WHAT YOU WILL DO ::
Pictures excluded, copy word for word the lines from the one holding "The width and height of the screenshot is (1663, 648)." through the last line below.

SOURCE DATA ::
=== Begin Enclosure ===

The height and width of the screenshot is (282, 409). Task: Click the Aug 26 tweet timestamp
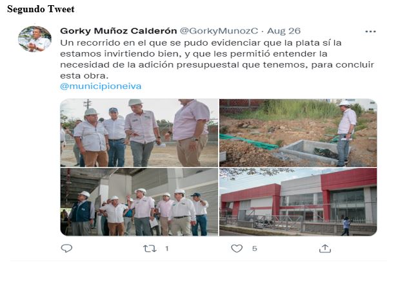pyautogui.click(x=284, y=31)
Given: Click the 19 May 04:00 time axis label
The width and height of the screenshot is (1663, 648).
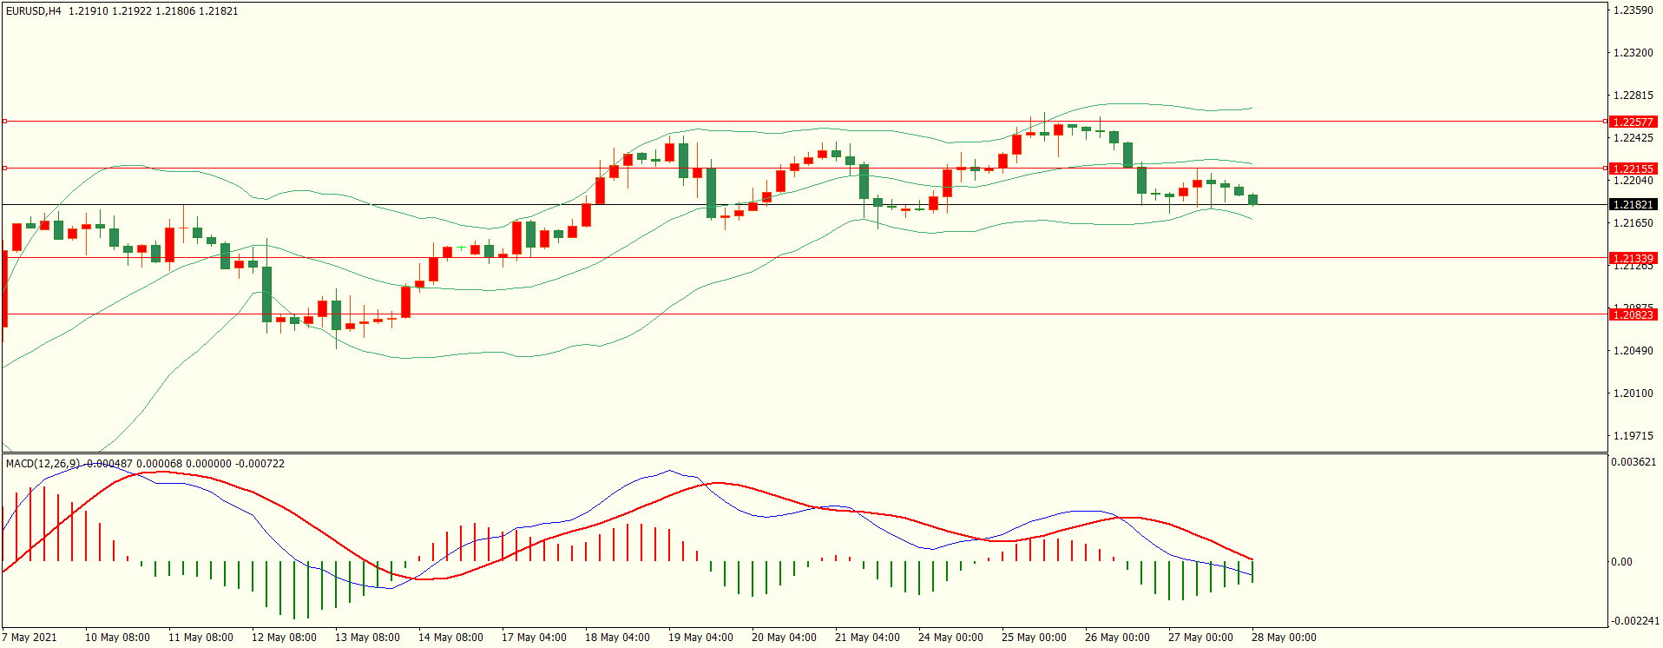Looking at the screenshot, I should point(700,638).
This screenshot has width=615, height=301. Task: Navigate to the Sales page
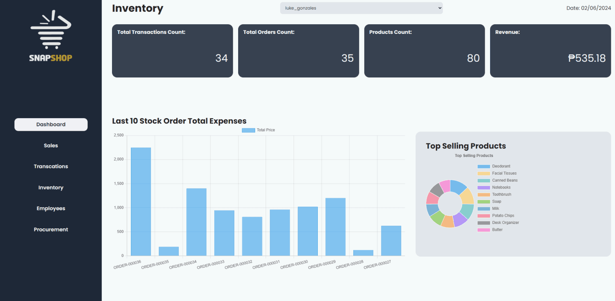51,145
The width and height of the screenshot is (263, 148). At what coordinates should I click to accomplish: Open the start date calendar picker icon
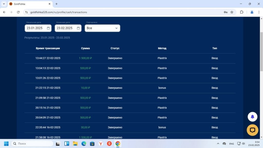48,28
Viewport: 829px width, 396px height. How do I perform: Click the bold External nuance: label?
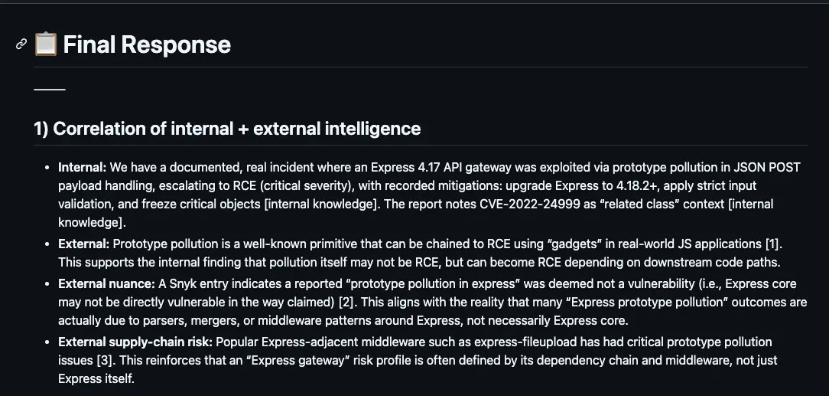(x=106, y=283)
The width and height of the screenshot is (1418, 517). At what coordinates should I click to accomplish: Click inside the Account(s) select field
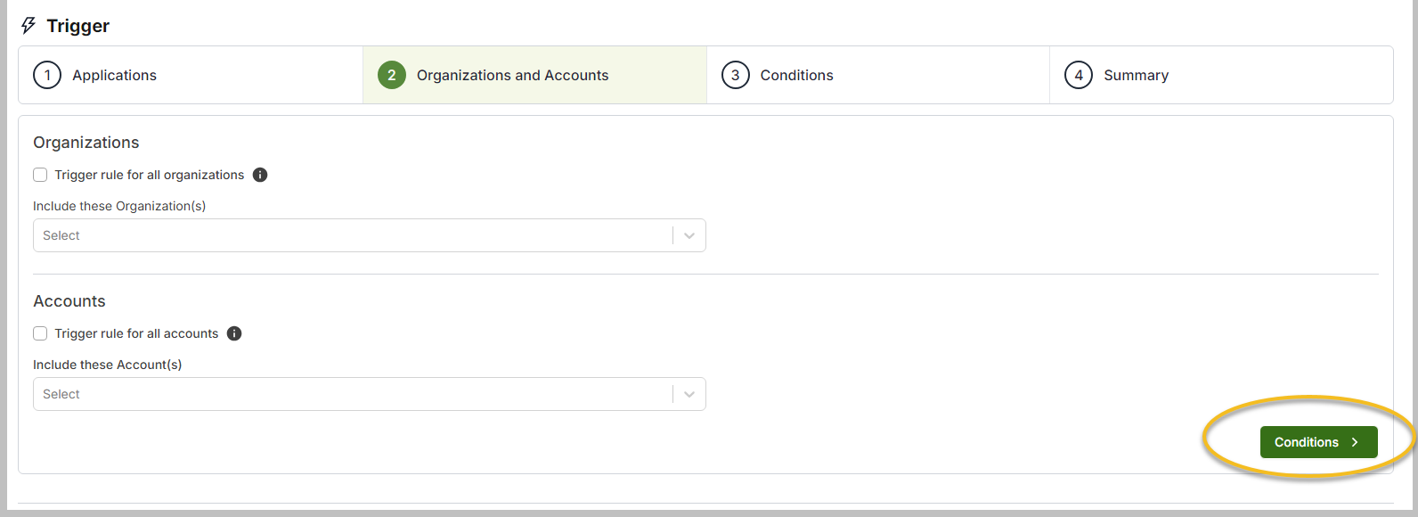pyautogui.click(x=352, y=394)
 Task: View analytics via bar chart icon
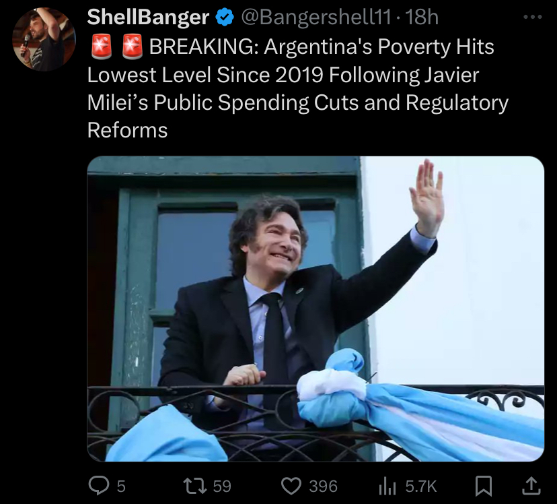387,486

=== End Enclosure ===

SOLUTION ::
The width and height of the screenshot is (1663, 648).
Looking at the screenshot, I should point(700,638).
This screenshot has width=615, height=301. Task: Navigate to the Sales page
51,145
The width and height of the screenshot is (263, 148). At what coordinates should I click to accomplish: Open the start date calendar picker icon
48,28
Viewport: 829px width, 396px height. How do I perform: Click the bold External nuance: label?
(x=106, y=283)
The width and height of the screenshot is (1418, 517). At what coordinates should I click to accomplish: Click inside the Account(s) select field
pyautogui.click(x=352, y=394)
 Task: View analytics via bar chart icon
387,486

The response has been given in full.